Florida law enforcement agencies refuse to probe killing of Boston Marathon bombing witness

By Nick Barrickman
2 August 2013

Attempts made by the American Civil Liberties Union to obtain an independent probe into the killing of Ibragim Todashev have been rebuffed by representatives of the Florida Department of Law Enforcement (FDLE). Todashev, the 27-year-old Chechen and associate of Tamerlan Tsarnaev, was killed by Federal Bureau of Investigation (FBI) agents during an interrogation on May 22.

A letter sent Tuesday by FDLE Commissioner Gerald M. Bailey to the ACLU stated, "This is an active federal investigation; it would be inappropriate for [the state] to intervene” in the probe currently being carried out by the FBI into the circumstances surrounding the killing. Referring any subsequent questions to the FBI, the FDLE commissioner refused to make any additional comments.

The stonewalling prompted the ACLU of Florida’s Executive Director Howard Simon to comment, “Secrecy fosters suspicion and the people of Florida deserve better than to be left without an explanation from their government about what led to a person being shot to death.”

Simon told the media that Bailey's refusal to investigate makes it likely that Todashev's family would pursue legal action.

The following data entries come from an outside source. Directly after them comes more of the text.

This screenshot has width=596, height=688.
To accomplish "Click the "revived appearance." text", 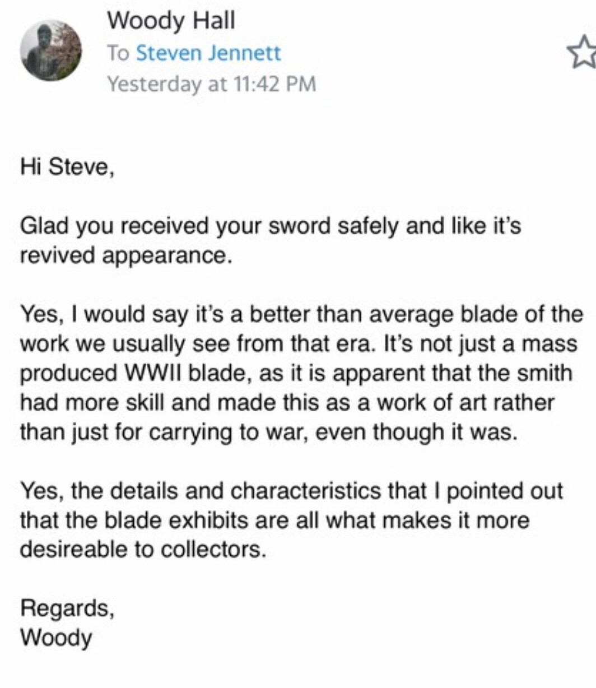I will [125, 256].
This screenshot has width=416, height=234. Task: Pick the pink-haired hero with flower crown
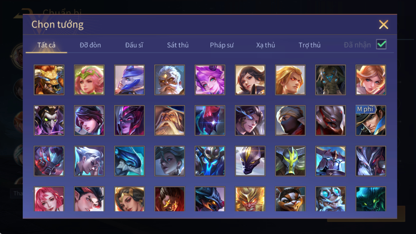(x=89, y=80)
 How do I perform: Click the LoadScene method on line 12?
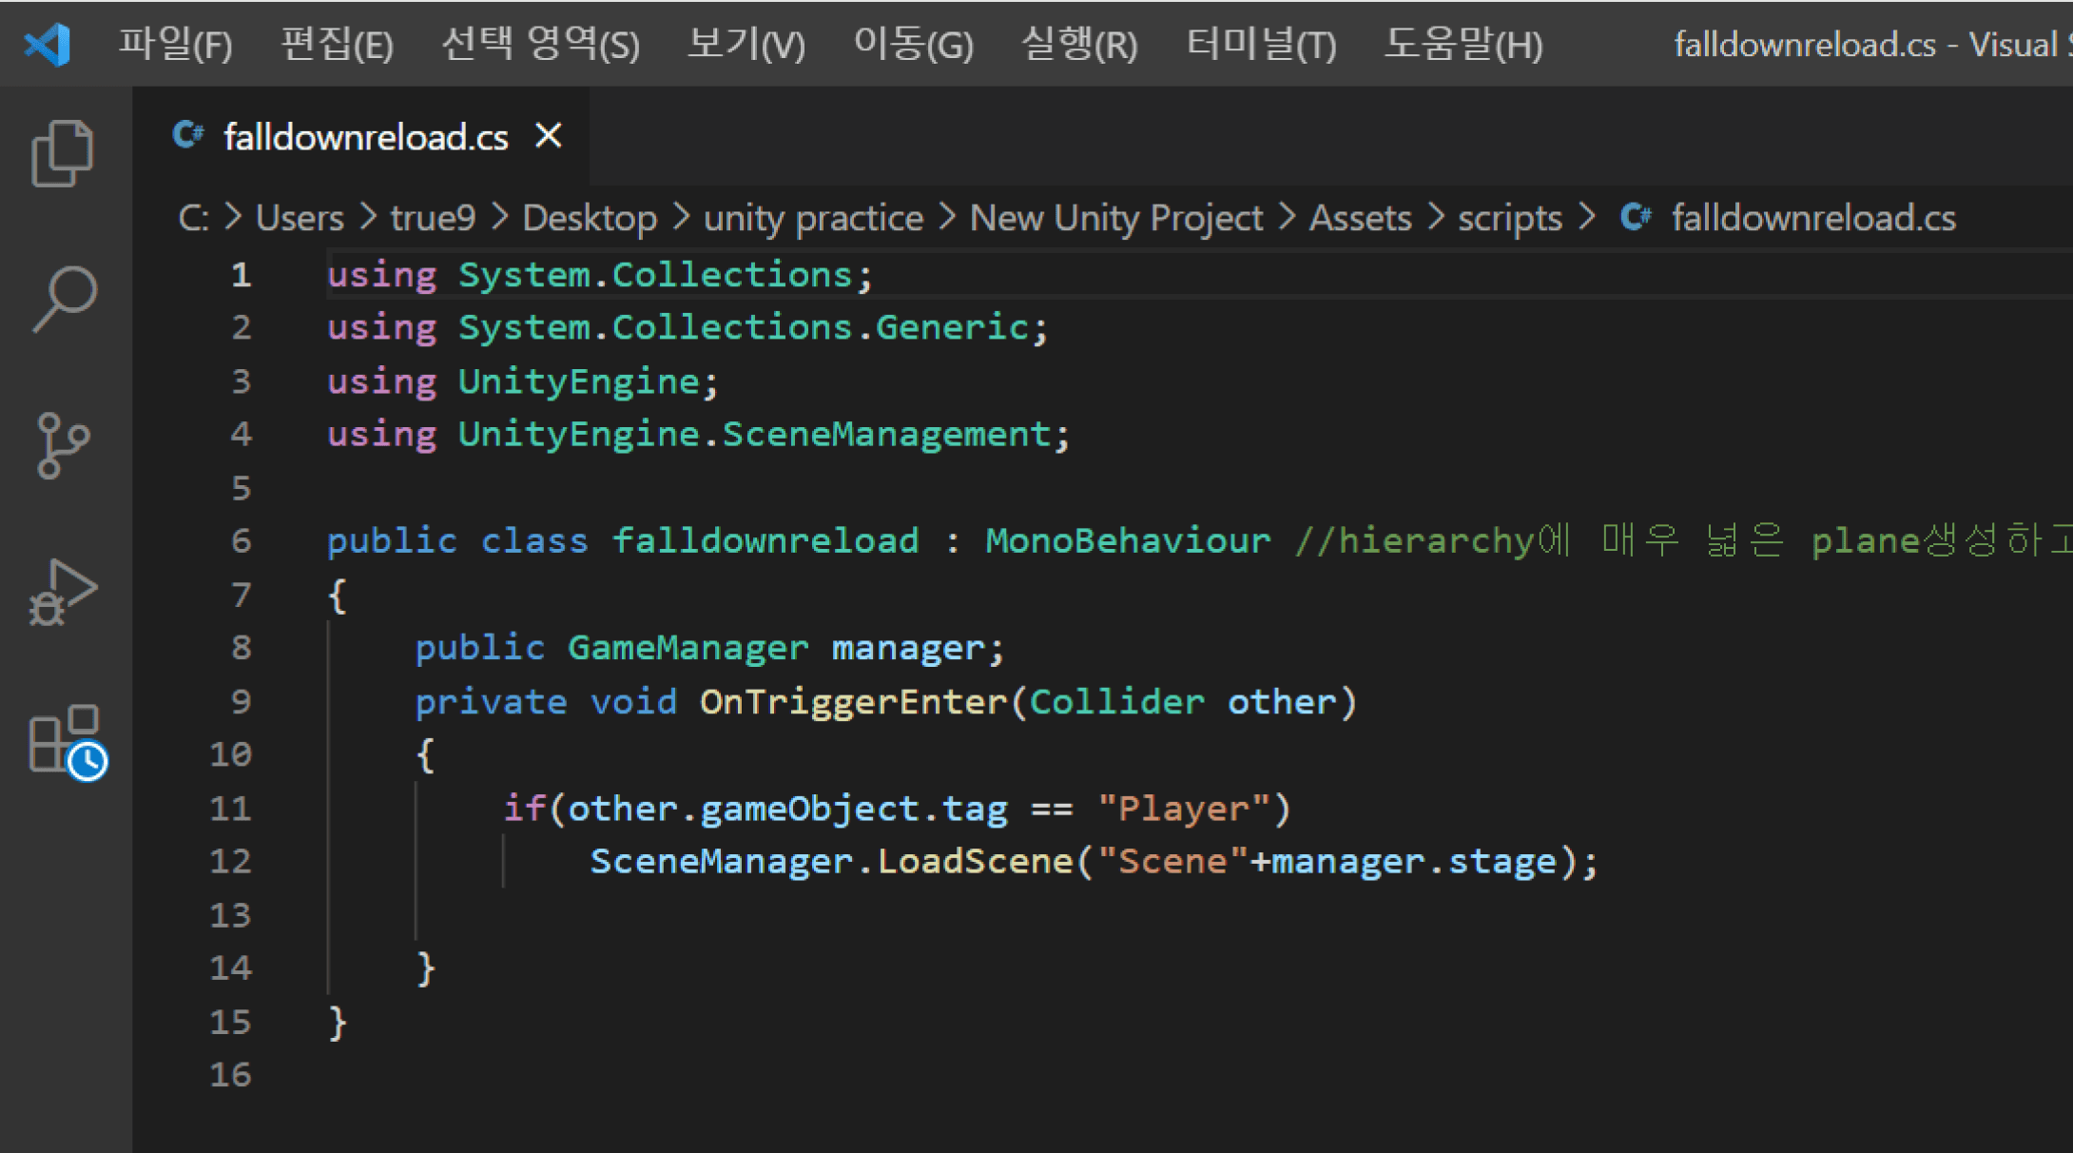pyautogui.click(x=975, y=861)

Calls for an investigation have likewise been refused in Massachusetts, where the witness had been in contact with the deceased Boston Marathon bombing suspect Tamerlan Tsarnaev. Similarly, the FBI has refused to release a copy of the autopsy report on the killing to the media. Effectively, the US government has left the FBI to investigate itself.

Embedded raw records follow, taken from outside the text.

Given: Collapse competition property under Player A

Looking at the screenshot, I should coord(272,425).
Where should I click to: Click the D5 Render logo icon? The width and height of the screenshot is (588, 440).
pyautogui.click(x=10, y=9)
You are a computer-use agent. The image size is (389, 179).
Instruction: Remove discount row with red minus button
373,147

Todashev had been questioned numerous times by federal agents in the weeks after the April 15 bombing. Official reports state that in the early morning of May 22, Todashev was in the process of confessing to a triple murder he and the elder Tsarnaev had committed in 2011 in Waltham, Massachusetts, when he “flipped out,” attacking a federal agent before being shot dead.

Conflicting reports, dutifully parroted in the press before being dropped entirely, portrayed Todashev as menacing agents with a knife or sword. The sword was subsequently reported as a pole or a broomstick. Other accounts said he had nothing in his hands when he lunged across a table at his interrogators.

These versions of events were all contradicted by autopsy photos documenting wounds suggesting that the young man had been shot while he was on the ground at point-blank range. Todashev had told his roommate before the interrogations began that he feared for his life.

The official claims of Todashev’s involvement alongside the Boston Marathon bombing suspect in a triple homicide in 2011 raise many questions contradicting the original assertions by law enforcement officials that Tsarnaev was unknown to the authorities.

It has already been reported that U.S. officials in the CIA and FBI had been contacted by Russian as well as Saudi Arabian security forces regarding the Islamist proclivities of Tsarnaev as early as March 2011, to which they did not reply. In November of that same year, the FBI closed an investigation of Tsarnaev claiming it found nothing suspicious. In 2012, Tsarnaev was allowed to travel to the North Caucasus without being detained, where he attempted to establish contacts with various Islamist separatist movements in the region before returning to the U.S. six months later.

On July 10, Dzhokhar Tsarnaev, 20, pleaded not guilty to 45 charges related to his alleged involvement in the events in Boston. The prosecution for the Obama administration insists that the brothers acted alone in carrying out the deadliest terrorist attack on US soil since September 11, 2001—which, like the Boston Marathon bombing, resulted in sweeping attacks on democratic rights, and has never been adequately explained by authorities.

Many signs point to the involvement of the intelligence agencies. At a Senate hearing July 10, for example, Boston Police Commissioner Ed Davis testified that the FBI made no attempts in the lead-up to the events to warn the city’s law enforcement about the existence of a possible terror suspect in its midst although the intelligence agencies were tracking Tamerlan Tsarnaev. Nor did it make an attempt to apprehend the suspect or make his presence known to Russian authorities upon his journeying to the North Caucasus in search of extremist ties a year earlier.

In light of the most recent developments, the official story regarding the background of the Boston events, and subsequent murder of an eyewitness is the least likely to be believed. Far more likely is that Todashev held knowledge of the elder Tsarnaev’s involvement with various Federal intelligence agencies, who were attempting to cultivate the youth for activities carried out against the U.S.’ regional rivals in the North Caucasus and surrounding areas, including in nearby Syria, where the United States is currently funding an Islamist-fueled civil war aimed at toppling the countries’ ruler, Bashar al-Assad.